The 4f electrons imperfectly protect each other from the increased positive charge of the nucleus, resulting in a steady rise in the effective nuclear charge attracting every electron as the lanthanide elements progress, resulting in successive decreases in ionic and atomic radii.
Consequences of Lanthanide Contraction
The following points will depict the effect of lanthanide contraction more clearly.:
The size of the atom of the third transition series is approximately similar to that of the atom of the second transition series. For example, the radius of Zr = radius of Hf and the radius of Nb = radius of Ta, and so on.

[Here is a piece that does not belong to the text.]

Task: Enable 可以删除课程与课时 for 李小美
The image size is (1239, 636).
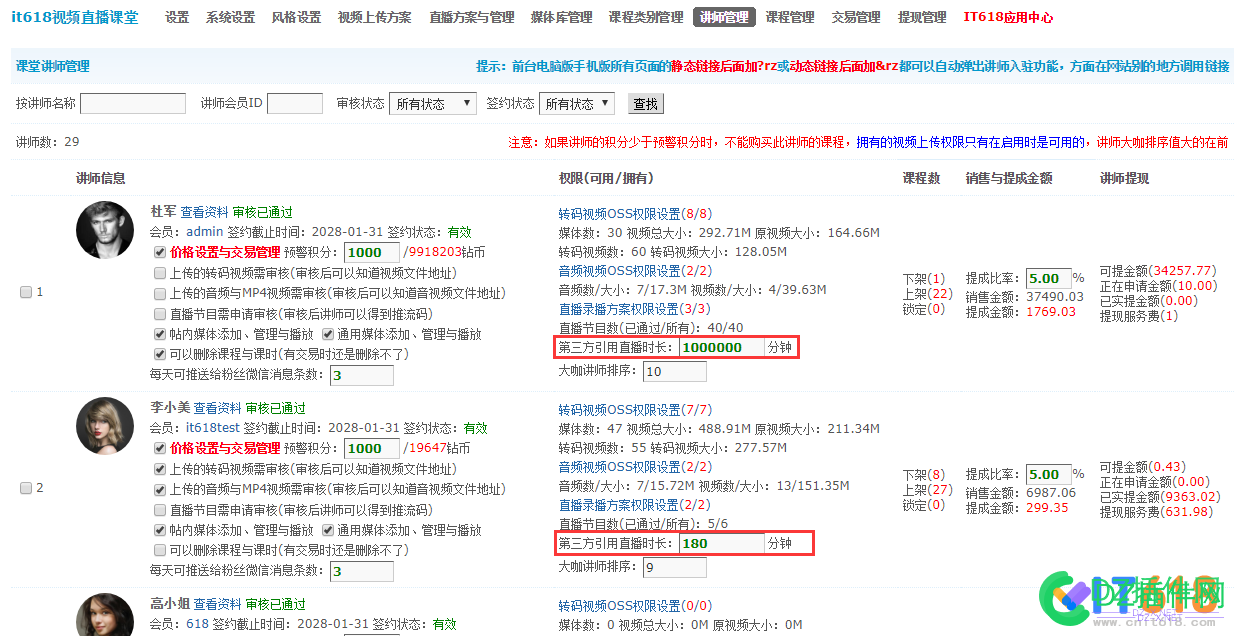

As there is only a small change in the ionic radii of the Lanthanides, their chemical properties are the same. This makes the element's separation in the pure state difficult.
As the size of the lanthanides decreases from the elements La to Lu, the covalent character of the hydroxides increases, and thus, their basic strength decreases. Therefore, Lu(OH)₃ is said to be least basic, and La (OH)₃ is said to be more basic.
Due to the smaller size and higher nuclear charge, the tendency to produce coordinate. Complexity increases from the element La³⁺to Lu³⁺.
It increases from the elements La to Lu.
Electron's attraction by the nuclear charge is higher, and thus the Ionization energy of the 5d elements is much larger compared to 4d and 3d. In the 5d series, the total elements except Pt and Au contain a filled s-shell.
Elements from Hafnium to rhenium contain similar Ionization energy, and after that, the Ionization energy increases with the number of shared d-electrons such that Gold and Iridium hold the maximum Ionization Energy.
Mercury - the Liquid Metal
At room temperature, mercury is the only metal that remains in its liquid form. The nucleus pulls the 6s valence electrons very close together (due to lanthanide contraction), making the outer s-electrons less involved in metallic bonding.
Lanthanides with a 3+ oxidation state have a higher charge to radius ratio and hence a lower charge to radius ratio. As compared to d-block elements, this decreases the ability of lanthanides to form complexes. Still they form complexes with strong chelating agents like EDTA, β-diketones, oxime, and so on. They do not form Pπ-complexes.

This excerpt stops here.